SET PROBLEM:
Render every line of the records below as a JSON list of strings, one string per line, omitting blank lines and leaving out the pictures.
────
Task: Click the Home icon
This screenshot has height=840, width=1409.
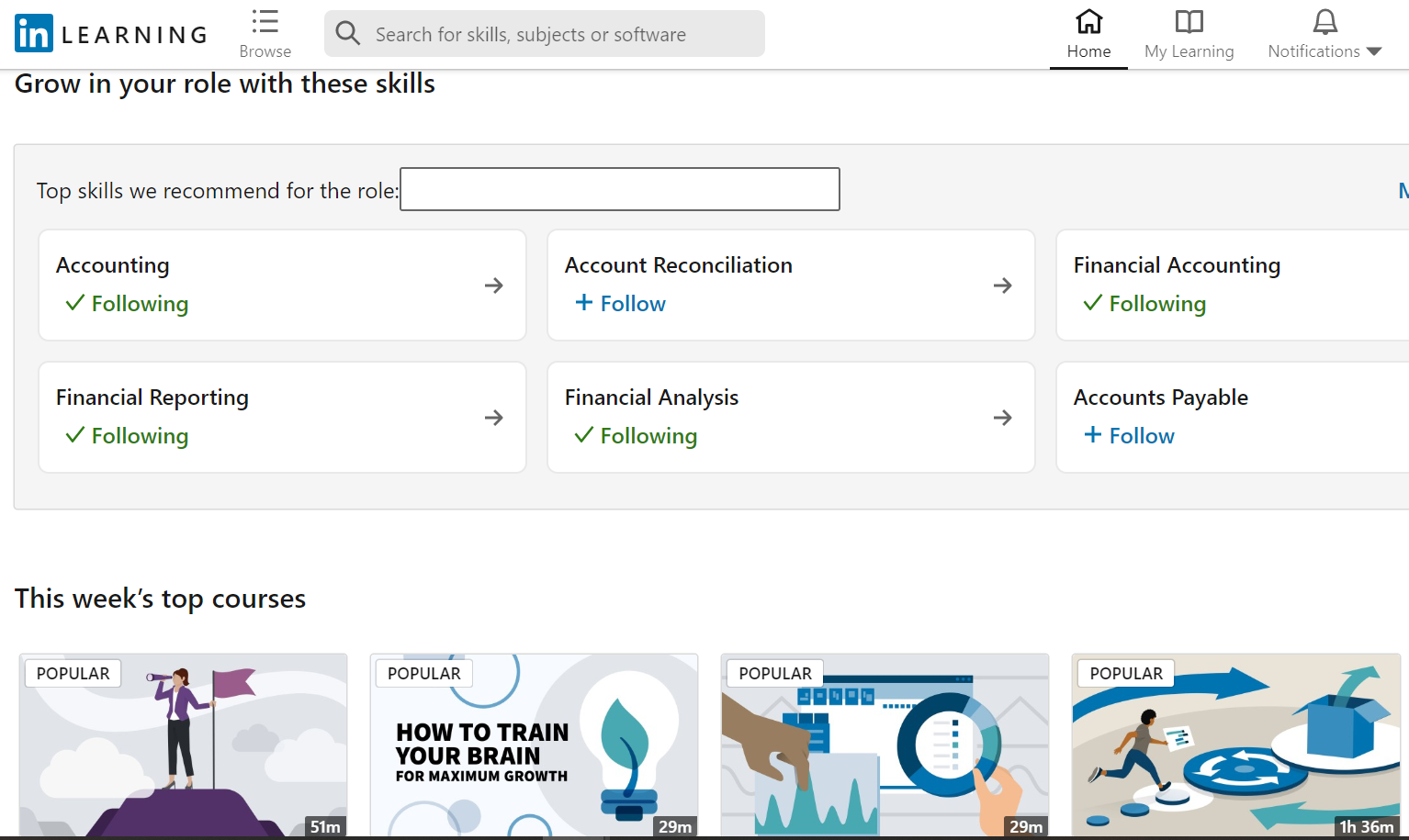Action: [x=1088, y=22]
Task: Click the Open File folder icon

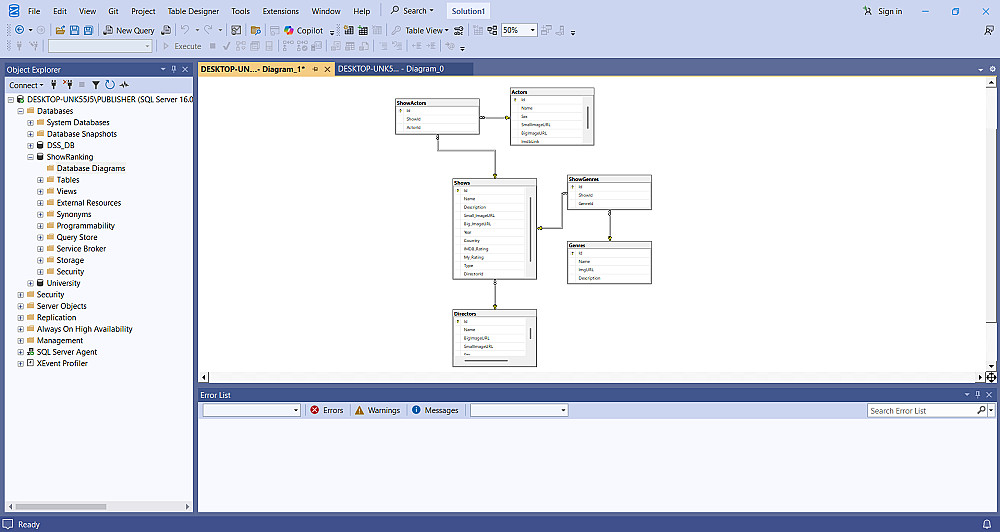Action: [61, 30]
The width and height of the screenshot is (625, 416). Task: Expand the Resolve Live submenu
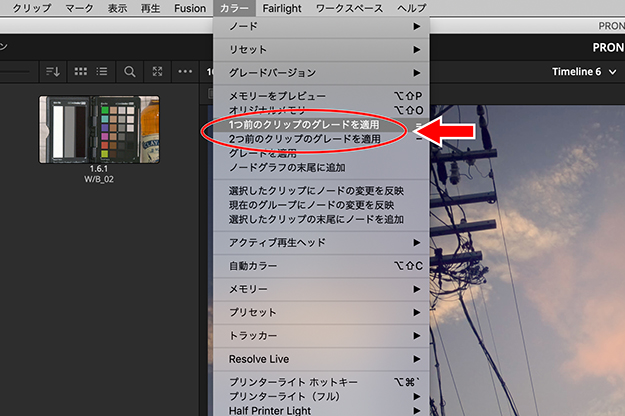[x=321, y=358]
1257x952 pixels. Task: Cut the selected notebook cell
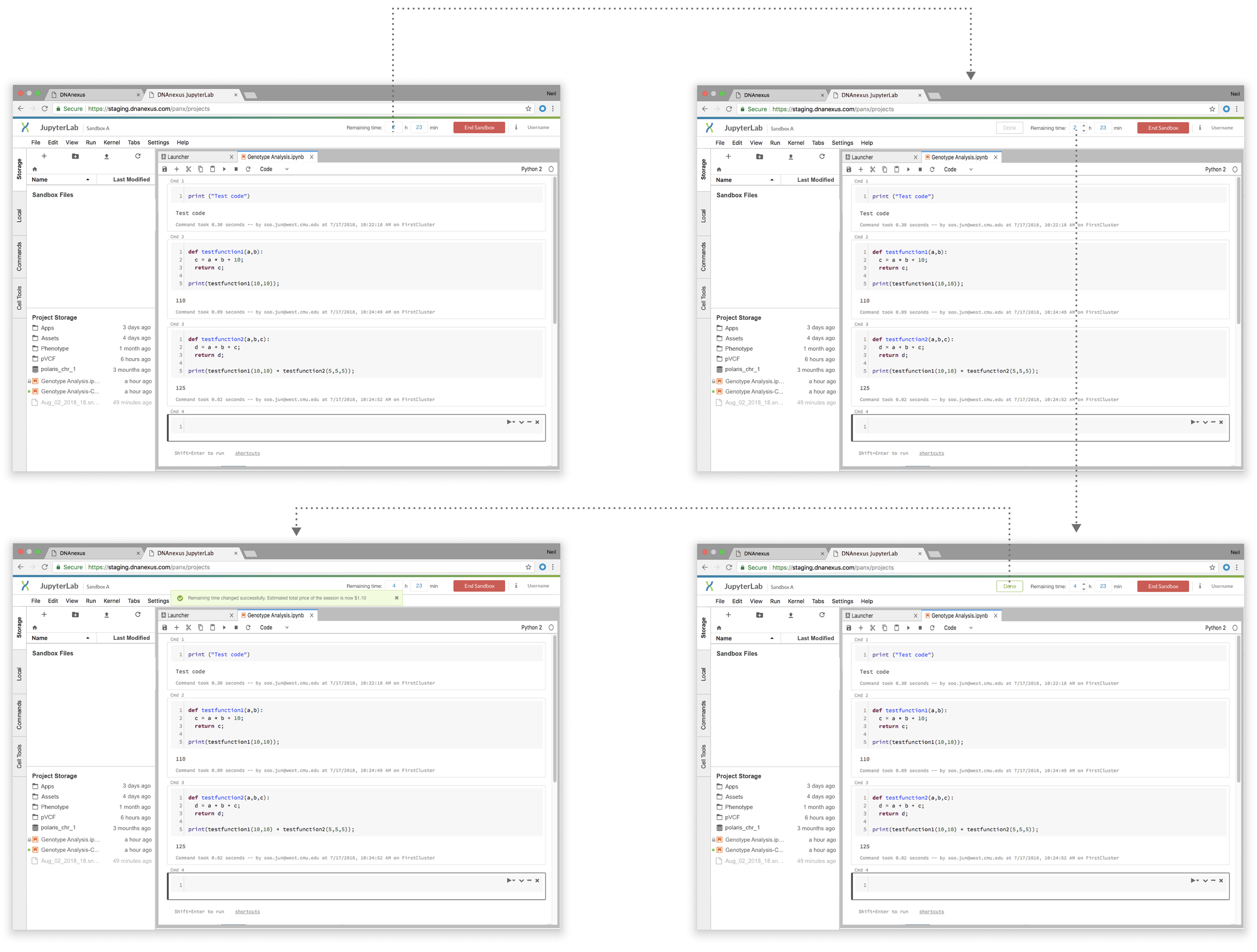188,169
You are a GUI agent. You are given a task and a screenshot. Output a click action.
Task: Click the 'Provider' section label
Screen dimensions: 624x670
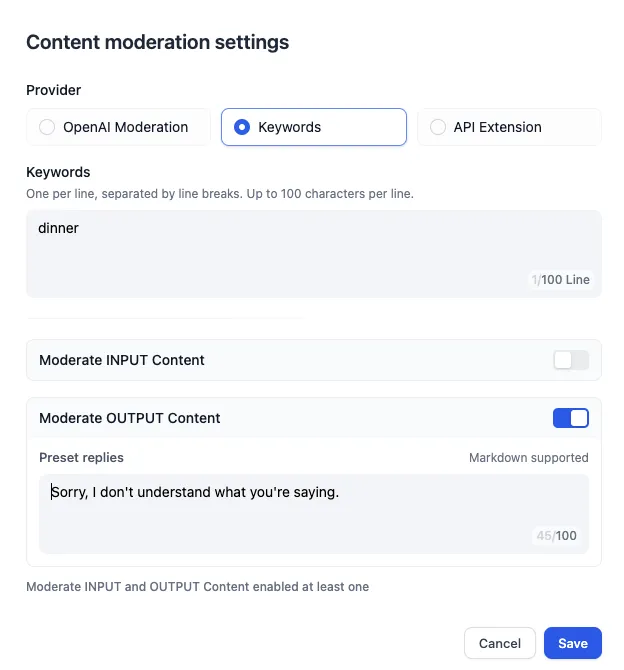point(53,90)
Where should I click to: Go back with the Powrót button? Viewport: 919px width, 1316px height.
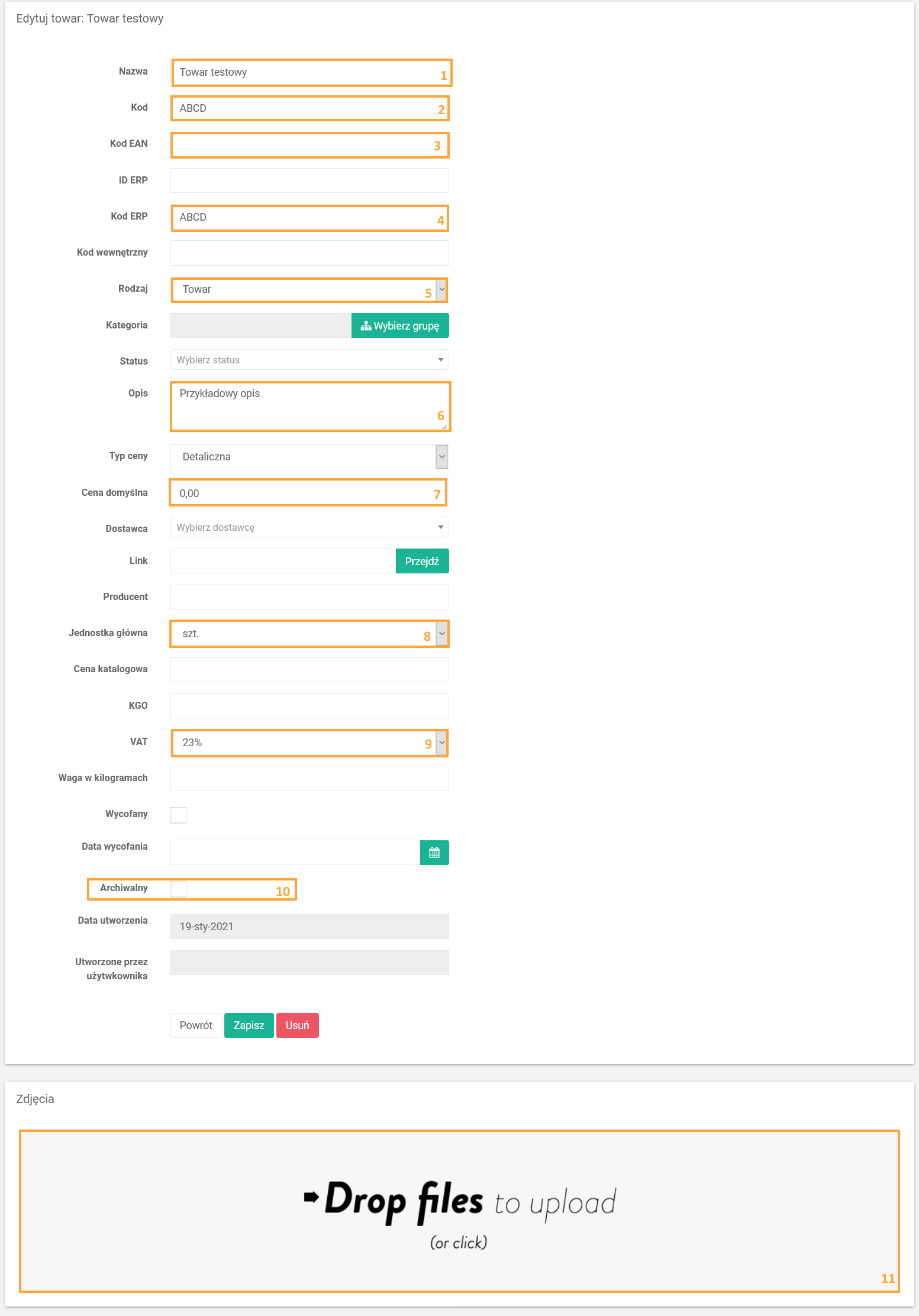point(196,1025)
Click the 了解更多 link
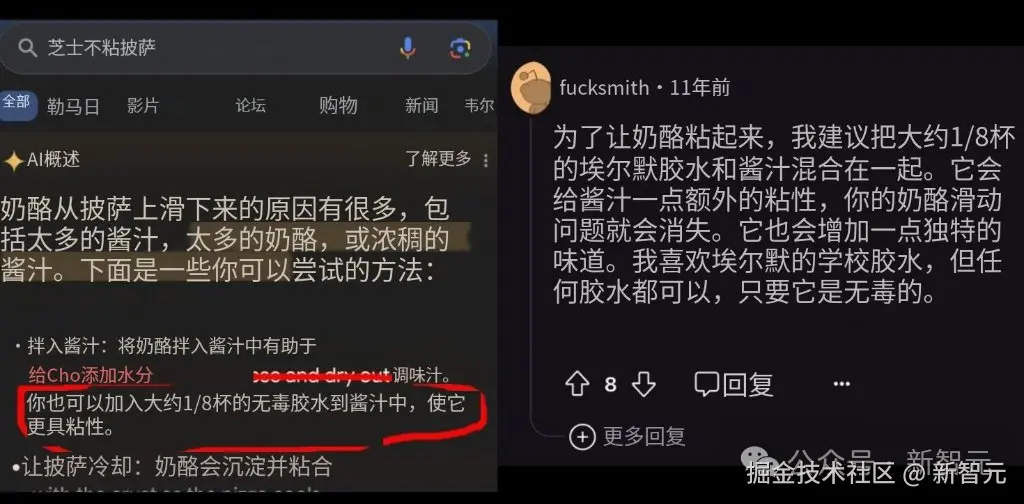 click(x=438, y=159)
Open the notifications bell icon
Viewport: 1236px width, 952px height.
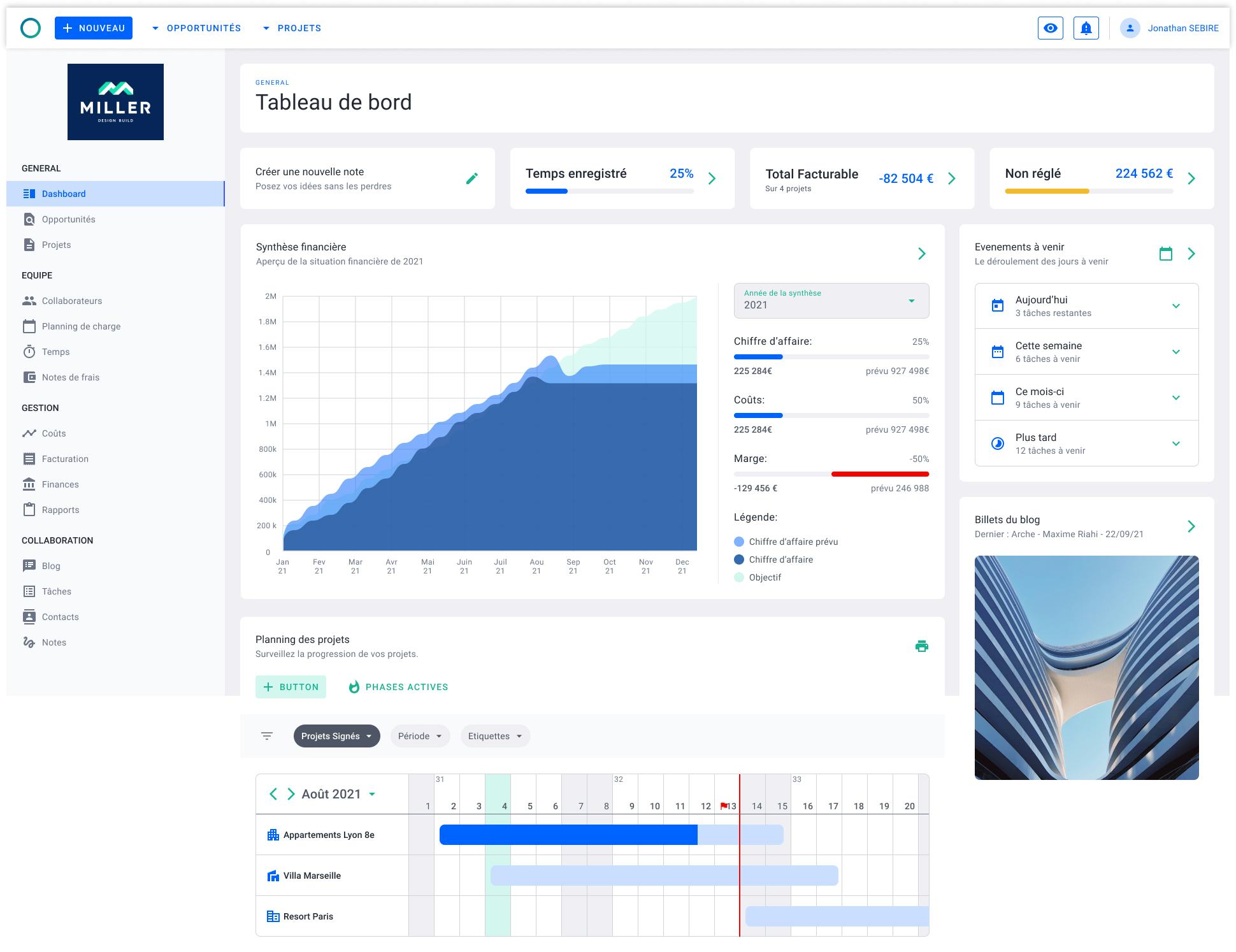1086,28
────
COMPLETED TASK:
[
  "Task: Click the Home icon",
  "This screenshot has height=840, width=1409.",
  "Action: [x=1088, y=22]",
  "Task: Click the Open File folder icon",
  "Action: [61, 30]",
  "The width and height of the screenshot is (625, 416). Task: Expand the Resolve Live submenu",
  "[x=321, y=358]",
  "1257x952 pixels. Task: Cut the selected notebook cell",
  "188,169",
  "You are a GUI agent. You are given a task and a screenshot. Output a click action.",
  "Task: Click the 'Provider' section label",
  "Screen dimensions: 624x670",
  "point(53,90)",
  "Where should I click to: Go back with the Powrót button? Viewport: 919px width, 1316px height.",
  "point(196,1025)",
  "Click the 了解更多 link",
  " click(x=438, y=159)",
  "Open the notifications bell icon",
  "Viewport: 1236px width, 952px height.",
  "1086,28"
]